Can you copy out, word for word, the part of the Sleep Token ticket-resale piece starting with "- One fan on" and going on through "a pit ticket."?

◆ **Passage**
• • • • •

A Worcester mom of two traded her minivan, both kids’ Nintendo Switches, and a crockpot full of chili on Facebook Marketplace for one floor ticket. “They said ‘clear view’ and I don’t even care if it’s of a pillar,” she sighed.
- One fan on Facebook Marketplace traded his entire house for a balcony seat in Section 330. The new homeowner immediately flipped it for a pit ticket.
- Local priest Father McCarthy reported several parishioners attempting to tithe their firstborn children directly to Ticketmaster. “One woman just laid her baby on the altar and whispered, ‘Section 124 or bust,’” he told reporters.
One brave fan on Craigslist offered his “lightly used left kidney” in exchange for anything in Section 200. No bites yet, but he remains optimistic.
The resale insanity has gotten so bad that fans are joking about robbing banks, pawning heirlooms, or worse—attending a Five Finger Death Punch concert instead.
Meanwhile, Sleep Token have remained silent on the situation, presumably because Vessel is too busy communing with the void to check StubHub.
By the time the band hits the stage, half the audience may be in debtors’ prison, the other half hooked up to dialysis machines after trading away both kidneys. But hey—at least they’ll be able to say: “I was there when ‘Alkaline’ cost me everything I’ve ever loved.”

• • • • •

◆ **Information provided**
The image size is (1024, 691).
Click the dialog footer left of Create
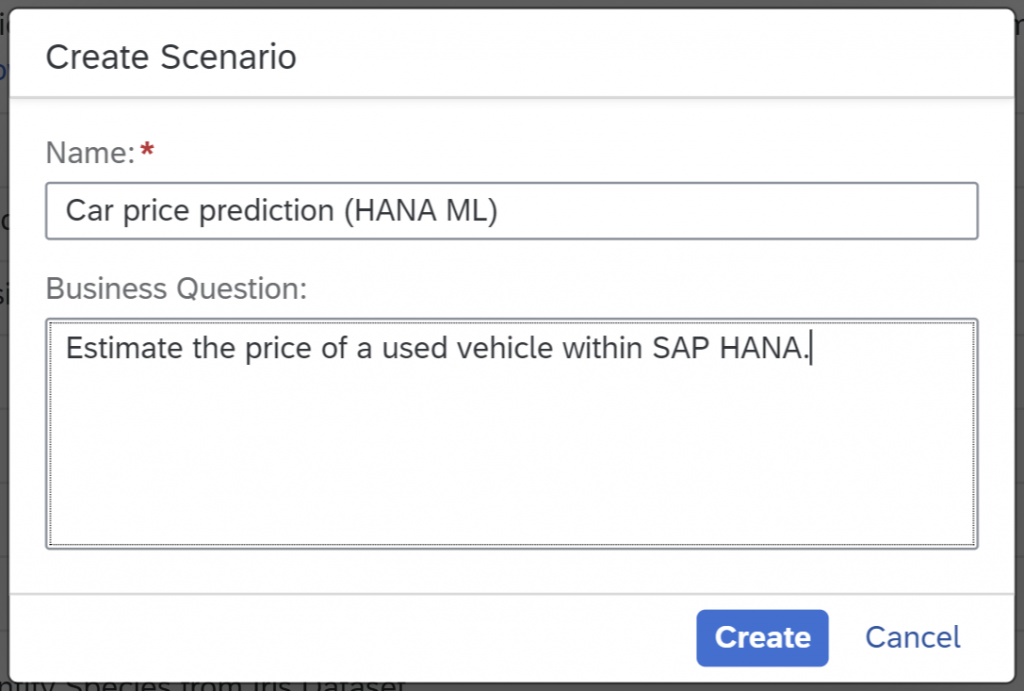353,638
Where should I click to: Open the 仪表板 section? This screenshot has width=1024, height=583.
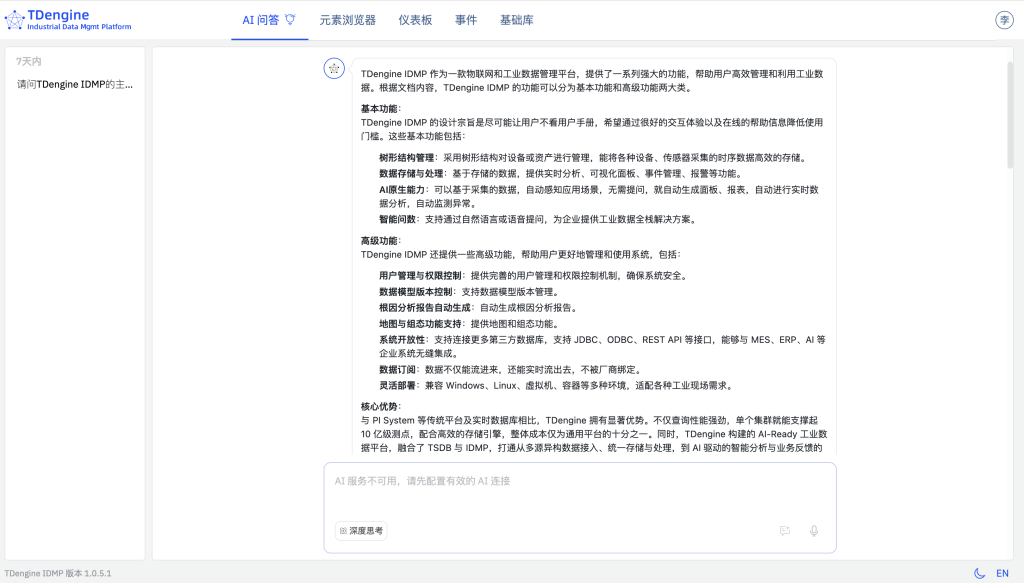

• • • • •

◆ **Solution**
- One fan on Facebook Marketplace traded his entire house for a balcony seat in Section 330. The new homeowner immediately flipped it for a pit ticket.